◆ WHAT YOU NEED TO DO
Filter the lines below, copying only those with the string "video".

[Dataset entries]

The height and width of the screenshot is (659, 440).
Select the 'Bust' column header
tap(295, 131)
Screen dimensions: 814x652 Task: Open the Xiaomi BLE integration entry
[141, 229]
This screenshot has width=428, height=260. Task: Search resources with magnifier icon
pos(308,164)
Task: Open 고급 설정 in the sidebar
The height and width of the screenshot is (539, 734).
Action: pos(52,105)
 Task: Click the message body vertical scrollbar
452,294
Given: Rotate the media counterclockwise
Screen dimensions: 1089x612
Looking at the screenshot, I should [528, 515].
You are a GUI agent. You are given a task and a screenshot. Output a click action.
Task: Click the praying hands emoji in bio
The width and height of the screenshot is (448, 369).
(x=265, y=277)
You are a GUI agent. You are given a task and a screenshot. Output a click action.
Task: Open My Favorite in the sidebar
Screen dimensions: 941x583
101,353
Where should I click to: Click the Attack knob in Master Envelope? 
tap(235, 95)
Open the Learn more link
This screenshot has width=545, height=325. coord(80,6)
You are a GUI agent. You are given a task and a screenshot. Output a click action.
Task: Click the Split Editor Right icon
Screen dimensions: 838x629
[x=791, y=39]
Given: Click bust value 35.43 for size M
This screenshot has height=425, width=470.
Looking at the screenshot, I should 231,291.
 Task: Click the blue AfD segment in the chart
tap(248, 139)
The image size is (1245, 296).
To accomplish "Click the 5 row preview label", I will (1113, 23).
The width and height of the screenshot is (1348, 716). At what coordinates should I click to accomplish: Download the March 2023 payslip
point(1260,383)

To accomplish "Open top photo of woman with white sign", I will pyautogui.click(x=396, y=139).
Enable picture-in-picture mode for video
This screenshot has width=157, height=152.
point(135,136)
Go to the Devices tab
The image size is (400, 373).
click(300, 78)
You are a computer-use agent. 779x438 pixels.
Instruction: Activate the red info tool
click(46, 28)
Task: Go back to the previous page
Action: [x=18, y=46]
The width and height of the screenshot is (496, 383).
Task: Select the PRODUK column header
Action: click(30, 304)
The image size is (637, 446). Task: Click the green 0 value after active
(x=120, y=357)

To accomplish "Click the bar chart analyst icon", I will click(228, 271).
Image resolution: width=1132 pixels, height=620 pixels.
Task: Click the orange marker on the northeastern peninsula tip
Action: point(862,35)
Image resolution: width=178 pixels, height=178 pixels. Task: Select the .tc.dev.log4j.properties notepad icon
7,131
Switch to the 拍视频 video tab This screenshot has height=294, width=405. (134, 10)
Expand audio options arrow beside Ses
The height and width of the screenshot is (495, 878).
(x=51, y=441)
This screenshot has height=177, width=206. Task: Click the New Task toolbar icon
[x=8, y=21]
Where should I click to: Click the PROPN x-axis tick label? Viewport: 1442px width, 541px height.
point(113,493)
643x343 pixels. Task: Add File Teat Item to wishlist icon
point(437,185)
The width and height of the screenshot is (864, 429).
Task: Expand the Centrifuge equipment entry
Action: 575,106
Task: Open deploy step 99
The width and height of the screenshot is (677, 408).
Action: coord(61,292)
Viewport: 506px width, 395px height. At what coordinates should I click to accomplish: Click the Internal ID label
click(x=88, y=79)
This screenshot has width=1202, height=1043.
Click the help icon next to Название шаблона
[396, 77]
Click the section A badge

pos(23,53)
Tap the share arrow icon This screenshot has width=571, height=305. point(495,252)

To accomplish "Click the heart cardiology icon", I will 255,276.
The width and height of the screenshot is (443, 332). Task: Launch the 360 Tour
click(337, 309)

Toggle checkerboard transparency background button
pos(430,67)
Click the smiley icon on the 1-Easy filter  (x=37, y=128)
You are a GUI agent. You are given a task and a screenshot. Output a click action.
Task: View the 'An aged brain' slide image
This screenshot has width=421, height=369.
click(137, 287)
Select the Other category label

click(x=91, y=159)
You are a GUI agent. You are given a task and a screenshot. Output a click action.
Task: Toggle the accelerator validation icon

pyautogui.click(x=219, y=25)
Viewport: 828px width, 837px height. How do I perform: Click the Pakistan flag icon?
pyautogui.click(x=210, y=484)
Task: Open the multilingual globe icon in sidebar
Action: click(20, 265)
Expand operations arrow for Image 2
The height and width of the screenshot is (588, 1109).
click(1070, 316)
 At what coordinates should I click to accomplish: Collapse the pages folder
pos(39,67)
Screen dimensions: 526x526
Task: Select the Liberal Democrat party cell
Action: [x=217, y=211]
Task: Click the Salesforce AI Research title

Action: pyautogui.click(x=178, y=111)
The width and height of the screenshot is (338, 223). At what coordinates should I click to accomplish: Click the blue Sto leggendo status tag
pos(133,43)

◆ SOLUTION TO THIS EXERCISE
Enable picture-in-picture mode for video
Switch to the 拍视频 video tab This screenshot has height=294, width=405. (134, 10)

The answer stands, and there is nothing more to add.